[Collection entries]
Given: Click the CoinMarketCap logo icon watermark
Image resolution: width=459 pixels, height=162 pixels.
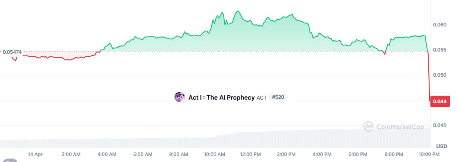Looking at the screenshot, I should tap(368, 126).
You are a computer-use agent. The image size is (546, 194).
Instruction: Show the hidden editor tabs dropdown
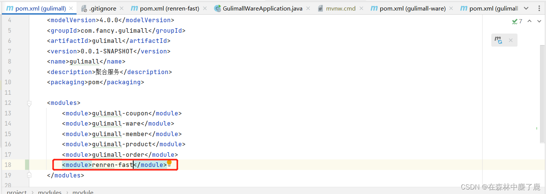[526, 8]
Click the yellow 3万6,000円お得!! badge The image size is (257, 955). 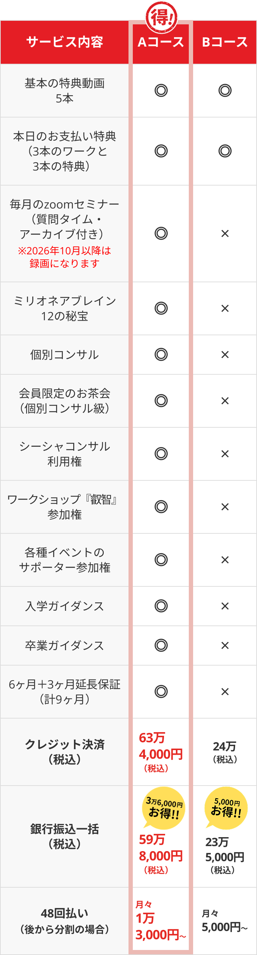[164, 808]
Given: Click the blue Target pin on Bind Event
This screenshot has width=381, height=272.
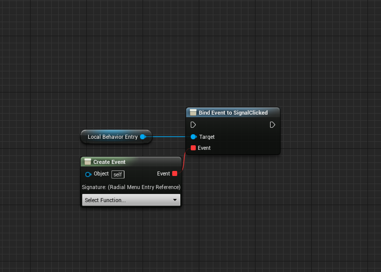Looking at the screenshot, I should pos(193,137).
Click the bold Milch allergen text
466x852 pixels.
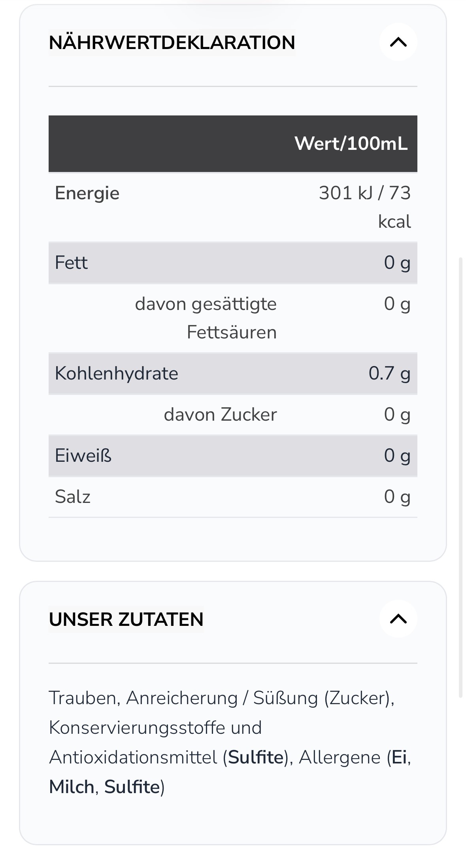tap(72, 787)
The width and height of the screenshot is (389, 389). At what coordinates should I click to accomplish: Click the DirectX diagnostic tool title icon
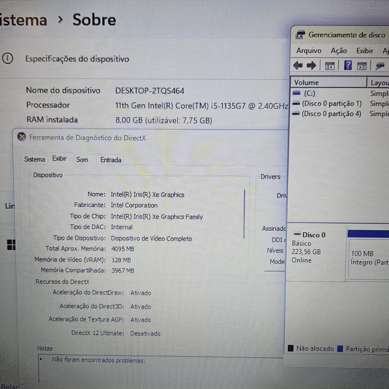22,137
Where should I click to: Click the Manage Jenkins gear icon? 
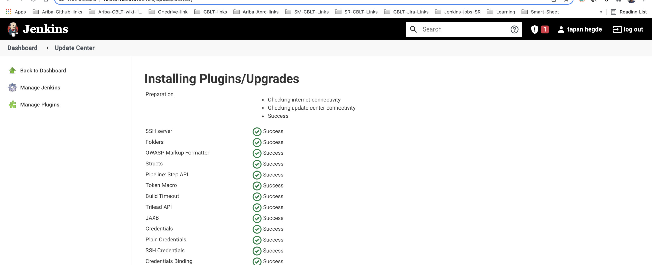[x=12, y=87]
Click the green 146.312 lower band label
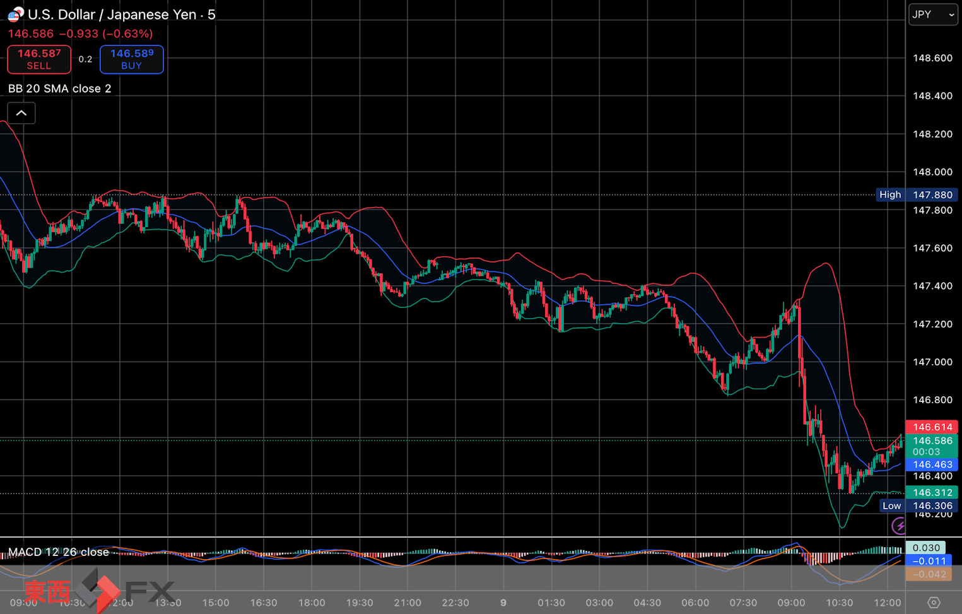 (932, 492)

What this task involves. Could you rewrite the records from the line with "Where should I" up to and including the last line of the records, requests included, scaling every coordinate in the answers by 1.1 and rounding to whole numbers with halves rounded up? Leave the pictures out.

Completed task.
Where should I click to: Click the Manage Jenkins gear icon? 
[x=13, y=96]
Click the green 146.312 lower band label
 (1025, 541)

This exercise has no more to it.